= Fragmento =
Un gris bajo, frío pero no gélido, se combina sistemáticamente con un ocre mostaza. Hay azules, marrones pardos, celestes aplacados. Retículas y sombras glaciales. Una luz escampada y filosa. El blanco tiende al beige; curiosamente eso no lo hace más cálido. Más bien lo entumece, como esas pieles de maniquíes, juventud apresada en materia dura, belleza que se va ajando sin arrugas. En dos salas amplias, conectadas por un vano vedado a la circulación con dos cuerdas tensadas, Leila Tschopp (Buenos Aires, 1978) pone en escena la pintura, un teatro de mamposterías sólidas, de cosas que encuentran su geometría (su manera de abstraerse) cubriéndose homogéneamente de color. Se disfrazan como quien se pone un uniforme, como quien en la variedad histriónica de ornamentos elige pasar desapercibido con un atuendo que implica rutina, empleo, permanencia.  Hay algo viejo en el aire, algo de escuela pública repintada impecablemente, que frente a la exuberancia de pantones industriales contemporáneos, la osadía de los “Island Paradise” o los “Niágara”, esos nombres de temporada que nos prometen sensación de viaje exótico con sólo pintar el living, insiste en elegir la paleta pretérita, aquella que sigue calzando a la fábrica y a las instituciones. Aquella que es autoridad y envestidura. Que funciona. Industriosa y templada. En el hogar y en la municipalidad frente a la plaza.

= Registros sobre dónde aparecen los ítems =
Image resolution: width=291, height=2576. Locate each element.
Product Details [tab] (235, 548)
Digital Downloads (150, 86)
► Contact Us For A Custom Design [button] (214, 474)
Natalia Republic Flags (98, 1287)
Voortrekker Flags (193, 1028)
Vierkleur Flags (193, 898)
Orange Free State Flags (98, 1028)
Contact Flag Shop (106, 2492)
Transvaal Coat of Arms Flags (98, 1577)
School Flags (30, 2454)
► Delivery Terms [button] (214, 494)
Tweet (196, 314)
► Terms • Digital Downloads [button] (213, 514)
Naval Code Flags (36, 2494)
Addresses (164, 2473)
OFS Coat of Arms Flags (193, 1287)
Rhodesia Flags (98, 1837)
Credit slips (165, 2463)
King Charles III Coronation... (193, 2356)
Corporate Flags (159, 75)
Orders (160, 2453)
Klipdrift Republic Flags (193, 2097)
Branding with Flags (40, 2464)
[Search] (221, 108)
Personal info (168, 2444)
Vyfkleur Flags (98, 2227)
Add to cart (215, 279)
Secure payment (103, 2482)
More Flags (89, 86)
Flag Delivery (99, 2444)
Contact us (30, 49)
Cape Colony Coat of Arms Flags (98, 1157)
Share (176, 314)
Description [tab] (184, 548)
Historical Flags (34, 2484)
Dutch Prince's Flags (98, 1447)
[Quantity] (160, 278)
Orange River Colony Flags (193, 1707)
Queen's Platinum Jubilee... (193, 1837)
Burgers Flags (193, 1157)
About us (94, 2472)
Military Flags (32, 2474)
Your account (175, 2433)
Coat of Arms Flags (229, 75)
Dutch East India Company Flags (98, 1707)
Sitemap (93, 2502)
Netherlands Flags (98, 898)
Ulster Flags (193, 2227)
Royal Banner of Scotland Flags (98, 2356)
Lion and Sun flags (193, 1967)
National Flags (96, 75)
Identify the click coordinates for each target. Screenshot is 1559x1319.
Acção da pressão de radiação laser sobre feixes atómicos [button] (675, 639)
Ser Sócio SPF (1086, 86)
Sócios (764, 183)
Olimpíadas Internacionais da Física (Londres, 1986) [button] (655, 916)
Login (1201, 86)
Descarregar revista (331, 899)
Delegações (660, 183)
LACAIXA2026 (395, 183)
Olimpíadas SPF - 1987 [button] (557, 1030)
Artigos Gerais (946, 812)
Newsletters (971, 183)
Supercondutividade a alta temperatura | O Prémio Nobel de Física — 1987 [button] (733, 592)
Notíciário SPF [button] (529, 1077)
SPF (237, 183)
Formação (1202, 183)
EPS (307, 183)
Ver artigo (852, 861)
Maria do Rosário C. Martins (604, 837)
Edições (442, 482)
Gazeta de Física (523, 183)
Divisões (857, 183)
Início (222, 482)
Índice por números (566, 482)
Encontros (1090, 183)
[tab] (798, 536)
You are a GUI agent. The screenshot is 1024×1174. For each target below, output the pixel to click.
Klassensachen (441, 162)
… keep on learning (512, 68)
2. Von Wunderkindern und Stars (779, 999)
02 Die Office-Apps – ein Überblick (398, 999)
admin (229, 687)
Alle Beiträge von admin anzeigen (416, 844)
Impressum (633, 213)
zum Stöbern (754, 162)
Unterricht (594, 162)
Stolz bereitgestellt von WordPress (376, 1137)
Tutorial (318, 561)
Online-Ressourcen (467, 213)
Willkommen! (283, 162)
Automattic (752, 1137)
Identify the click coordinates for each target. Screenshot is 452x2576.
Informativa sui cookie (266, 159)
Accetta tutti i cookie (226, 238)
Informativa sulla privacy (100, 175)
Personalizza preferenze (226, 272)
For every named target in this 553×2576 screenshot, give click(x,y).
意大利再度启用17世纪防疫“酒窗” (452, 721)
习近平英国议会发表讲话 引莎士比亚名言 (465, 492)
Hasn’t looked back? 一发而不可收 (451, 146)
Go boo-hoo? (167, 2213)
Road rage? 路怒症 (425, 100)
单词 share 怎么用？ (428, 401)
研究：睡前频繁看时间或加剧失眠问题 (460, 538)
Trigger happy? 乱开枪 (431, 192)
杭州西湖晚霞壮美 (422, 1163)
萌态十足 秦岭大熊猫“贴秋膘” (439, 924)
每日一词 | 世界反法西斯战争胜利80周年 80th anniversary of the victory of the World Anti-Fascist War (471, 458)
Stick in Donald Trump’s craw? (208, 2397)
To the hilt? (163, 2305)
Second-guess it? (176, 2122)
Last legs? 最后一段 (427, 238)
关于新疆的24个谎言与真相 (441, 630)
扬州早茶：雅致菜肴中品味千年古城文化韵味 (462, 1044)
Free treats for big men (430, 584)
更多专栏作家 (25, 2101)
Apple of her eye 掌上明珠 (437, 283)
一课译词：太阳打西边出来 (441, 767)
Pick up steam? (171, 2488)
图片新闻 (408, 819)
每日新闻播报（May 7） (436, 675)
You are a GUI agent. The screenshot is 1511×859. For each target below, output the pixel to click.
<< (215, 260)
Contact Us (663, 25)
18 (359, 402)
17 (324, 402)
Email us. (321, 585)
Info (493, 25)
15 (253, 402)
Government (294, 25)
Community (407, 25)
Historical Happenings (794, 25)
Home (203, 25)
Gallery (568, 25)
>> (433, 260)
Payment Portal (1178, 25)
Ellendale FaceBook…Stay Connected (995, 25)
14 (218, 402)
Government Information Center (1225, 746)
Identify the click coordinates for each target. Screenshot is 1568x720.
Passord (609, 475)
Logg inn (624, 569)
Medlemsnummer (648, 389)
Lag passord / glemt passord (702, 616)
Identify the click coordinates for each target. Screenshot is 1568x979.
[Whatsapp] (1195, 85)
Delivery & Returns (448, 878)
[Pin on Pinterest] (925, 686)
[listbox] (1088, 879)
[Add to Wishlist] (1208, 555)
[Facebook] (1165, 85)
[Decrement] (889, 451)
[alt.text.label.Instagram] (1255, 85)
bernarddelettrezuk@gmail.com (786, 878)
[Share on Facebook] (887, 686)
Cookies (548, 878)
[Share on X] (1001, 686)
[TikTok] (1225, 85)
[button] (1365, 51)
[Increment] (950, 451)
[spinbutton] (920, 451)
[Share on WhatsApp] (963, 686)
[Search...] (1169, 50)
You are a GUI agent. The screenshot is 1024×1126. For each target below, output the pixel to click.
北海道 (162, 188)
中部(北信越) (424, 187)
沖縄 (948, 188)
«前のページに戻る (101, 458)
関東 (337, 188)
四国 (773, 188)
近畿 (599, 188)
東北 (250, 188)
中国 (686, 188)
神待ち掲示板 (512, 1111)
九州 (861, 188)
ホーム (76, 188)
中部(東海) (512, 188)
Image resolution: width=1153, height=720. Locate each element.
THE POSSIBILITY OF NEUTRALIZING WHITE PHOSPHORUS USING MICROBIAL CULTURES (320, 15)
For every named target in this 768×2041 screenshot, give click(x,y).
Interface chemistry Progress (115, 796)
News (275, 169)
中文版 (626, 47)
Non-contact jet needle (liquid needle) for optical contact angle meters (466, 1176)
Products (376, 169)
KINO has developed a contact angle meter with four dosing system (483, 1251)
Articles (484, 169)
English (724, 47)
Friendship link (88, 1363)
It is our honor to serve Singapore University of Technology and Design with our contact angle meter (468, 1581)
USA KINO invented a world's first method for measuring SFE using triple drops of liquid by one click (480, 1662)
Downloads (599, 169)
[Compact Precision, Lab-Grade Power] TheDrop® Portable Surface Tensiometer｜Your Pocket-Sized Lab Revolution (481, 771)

= Indicación =
Prosigue el fragmento sobre la muestra de pintura de Leila Tschopp a partir de su última oración.

= Resultado =
Hablar a la pared

AMA es el título de esta nueva muestra de Leila Tschopp. Resuenan como las siglas de una asociación, seguramente una mutual (de hecho, hay varias con ese nombre).  “AMA surgió como título en conversación con Hernán Borisonik, el curador. Fuimos llegando a la idea de un título que introdujera la figura femenina (ama de casa, amorosa, amante, dueña) y también que fuera indicativo (ella ama) e imperativo (amá) al mismo tiempo.”, cuenta Leila. “De todas maneras, como muchos de los elementos en la instalación y el políptico, lo que más me interesaba era que fuera polisémico, proyectivo, una herramienta para la asociación personal y la interpretación.”, concluye.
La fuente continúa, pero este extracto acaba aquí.